Tiga mahasiswa dari Universitas Islam Negeri Sunan Ampel Surabaya kini menjadi sorotan di Museum Kambang Putih, Tuban. Mereka adalah Wulan, Ani, dan Afi, yang tengah menjalani program magang MBKM selama empat bulan untuk mendalami dunia museum dan sejarah lokal.

 Sejarah bukan sekadar kisah masa lalu, tetapi juga jembatan untuk memahami identitas budaya. Inilah yang dirasakan oleh ketiganya. Selama magang, mereka tidak hanya akan belajar terkait pemeliharaan benda-benda bersejarah tetapi juga berkontribusi dalam memperkenalkan museum kepada masyarakat dengan cara yang lebih modern dan menarik.

Ketika pertama kali melangkah ke museum, Wulan, Ani, dan Afi merasa terkesima dengan berbagai koleksi yang tersimpan rapi di sana.
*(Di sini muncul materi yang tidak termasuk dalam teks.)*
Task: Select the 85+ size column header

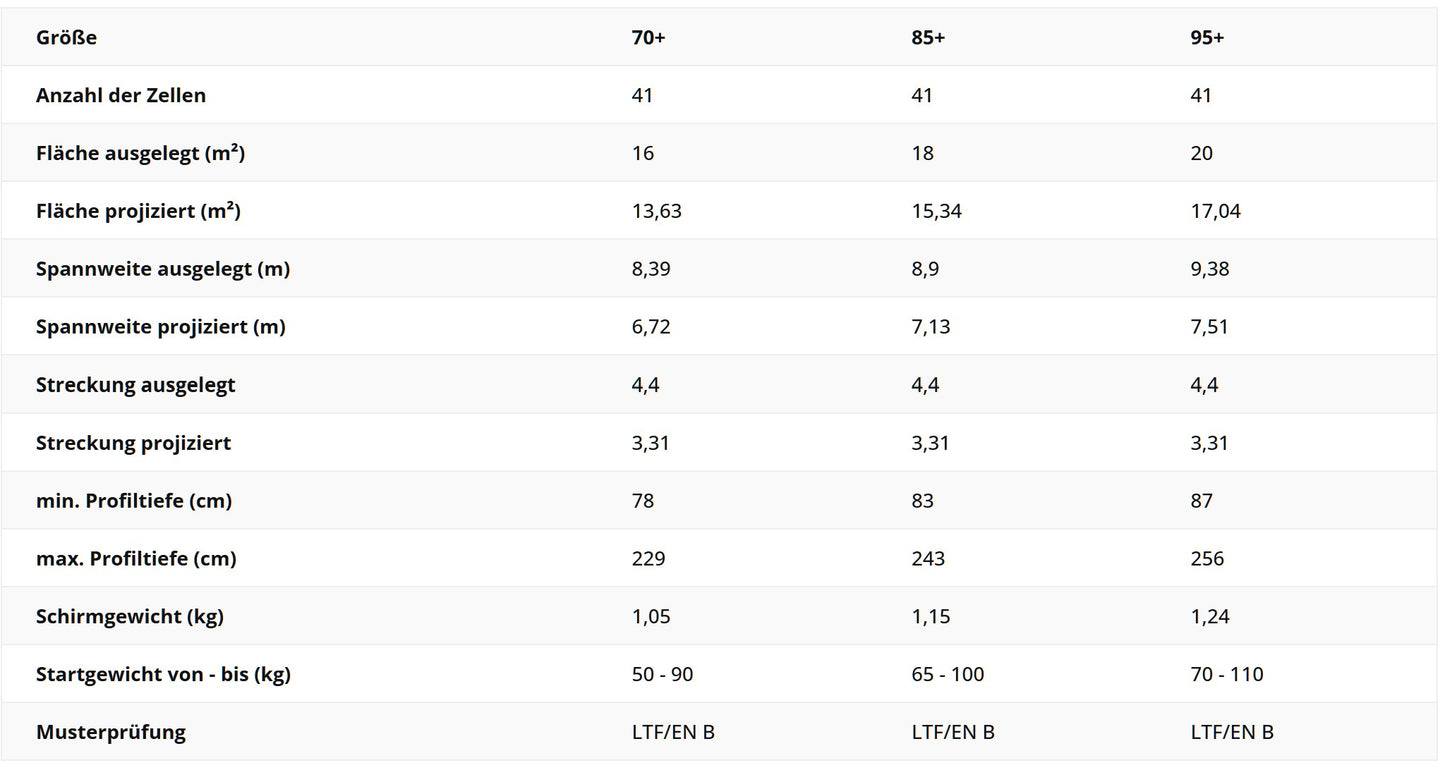Action: click(x=928, y=38)
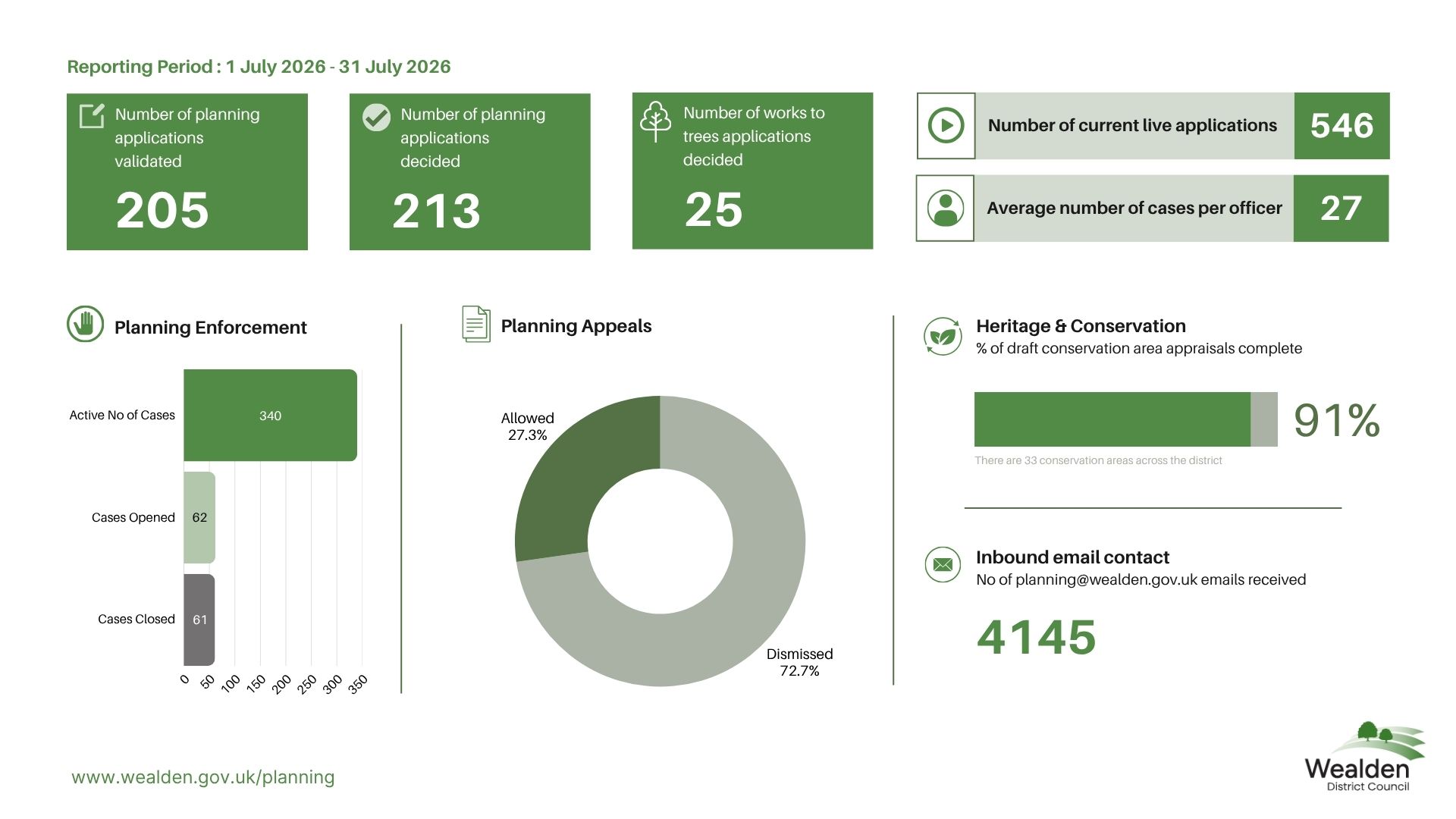
Task: Click the Reporting Period heading text
Action: pos(259,67)
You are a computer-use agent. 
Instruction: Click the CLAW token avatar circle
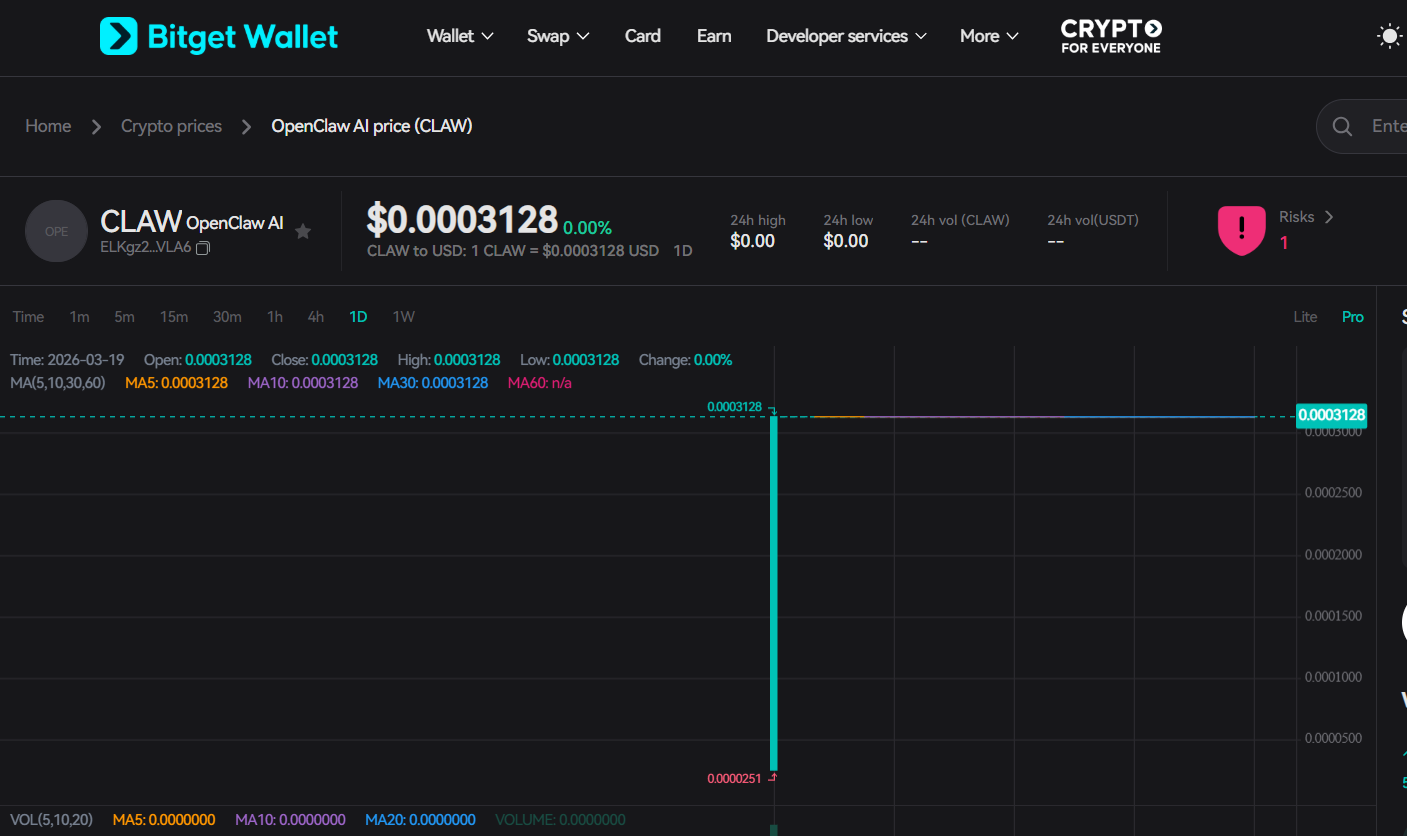point(56,230)
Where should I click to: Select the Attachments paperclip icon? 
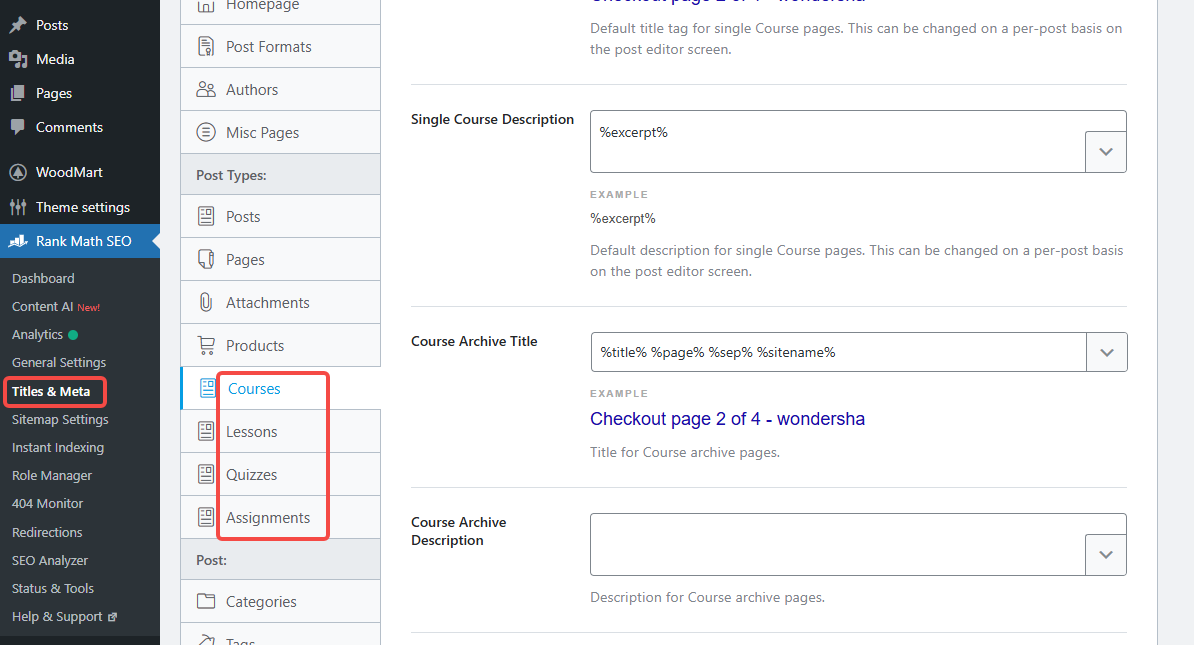click(207, 301)
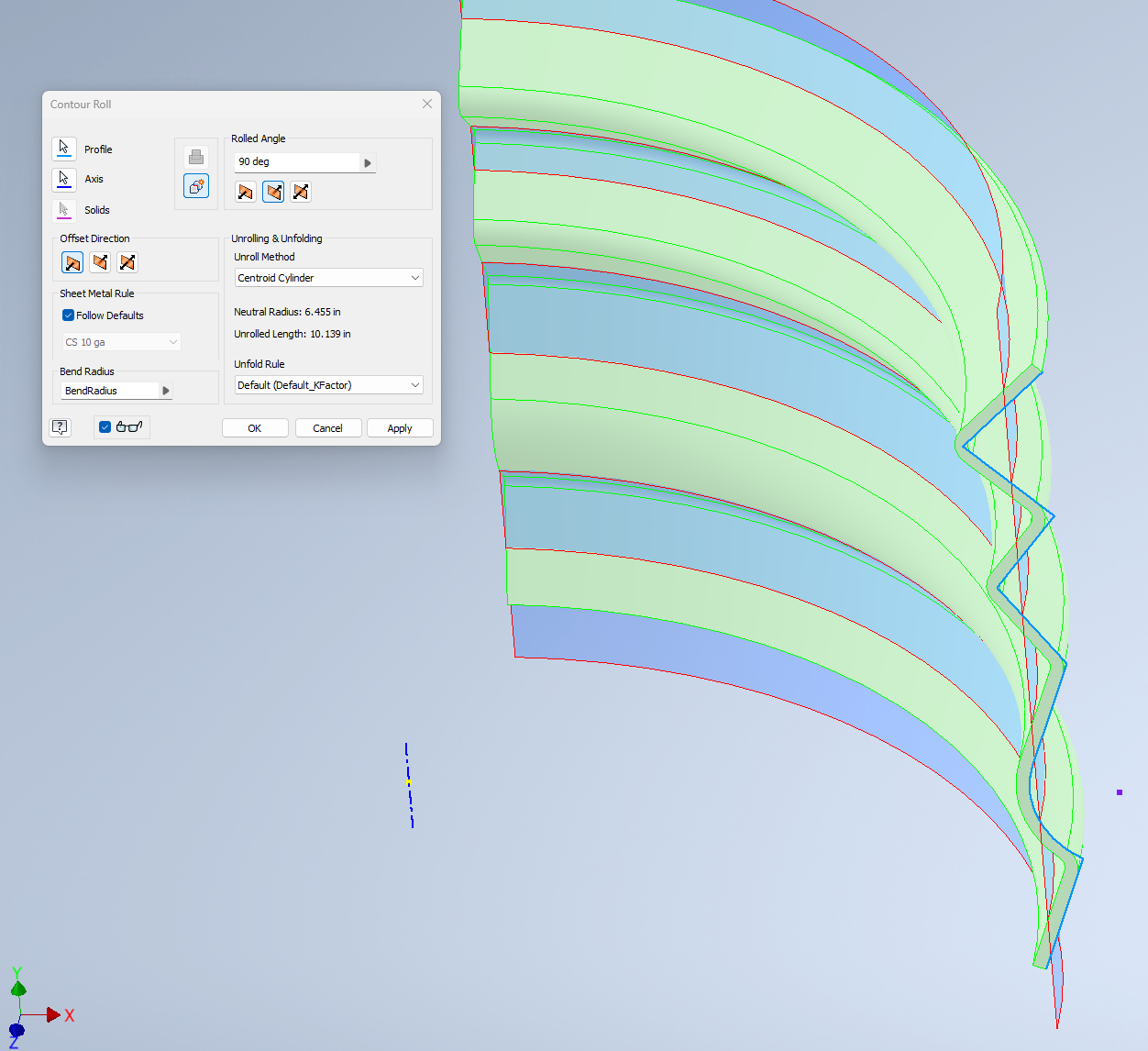Select the Axis selection tool
This screenshot has width=1148, height=1051.
pyautogui.click(x=64, y=179)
Museum Kambang Putih memiliki berbagai artefak dari zaman Kerajaan Majapahit, peninggalan kolonial Belanda, hingga benda-benda bersejarah dari era kerajaan Islam di pesisir utara Jawa.

Awal e tak kiro museum ki gor tempat gawe nyimpen barang-barang tuo, eh, sakbare dijelasne kurator e, adewe sadar lek kabeh barang ki enek cerito menarik e,” ujar Wulan yang paling tertarik dengan sejarah Kerajaan Majapahit di Tuban.

(Awalnya kami kira museum itu hanya tempat menyimpan benda tua, tapi setelah dijelaskan oleh kurator, kami sadar kalau setiap benda punya cerita menarik).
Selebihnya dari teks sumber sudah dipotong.